“Basically we found a tornado that had an eleven-mile track. The tornado was mostly EF0 which on the scale from 0 to 5 is the lowest scale tornado,” Dan Baumgardt, a meteorologist for NWS said.
Baumgardt said that means the tornado was mostly traveling at speeds around 65 to 80 miles per hour.
“Eleven miles is a pretty good stretch that the tornado was traveling on and it just gives you a better idea of how likely the tornado was to hurt someone or damaged buildings,” Baumgardt said.
He said the surveyors came out to look at the damage and determine where exactly and how fast the tornado was traveling.
“So you’re just trying to build a picture and create a story to determine a wind speed that was associated with that tornado,” Baumgardt said.
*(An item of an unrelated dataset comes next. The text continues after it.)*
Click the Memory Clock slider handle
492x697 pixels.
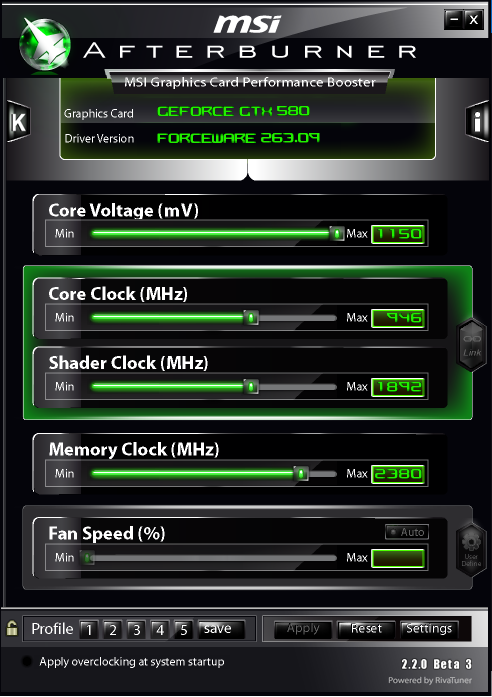[x=301, y=474]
He said it’s like being a forensic meteorologist.
Baumgardt said while the tornado did not do much damage, the area should not let its guard down.
“We had a violent tornado in 1968 in Charles City, Iowa, so these tornadoes are out there and they do occur, so you need to stay weather vigilant when you hear the threat for tornadoes is out there,” Baumgardt said.
The Floyd County Sheriff’s Office said there were no injuries reported from the storm and the worst damage was at a hog farm where the roof came off a building.
The Floyd County Fair said festivities weren’t affected by the tornadoes. It did rain and everyone sought shelter until the storm passed. There was no damage and the fair will reopen as usual on Tuesday.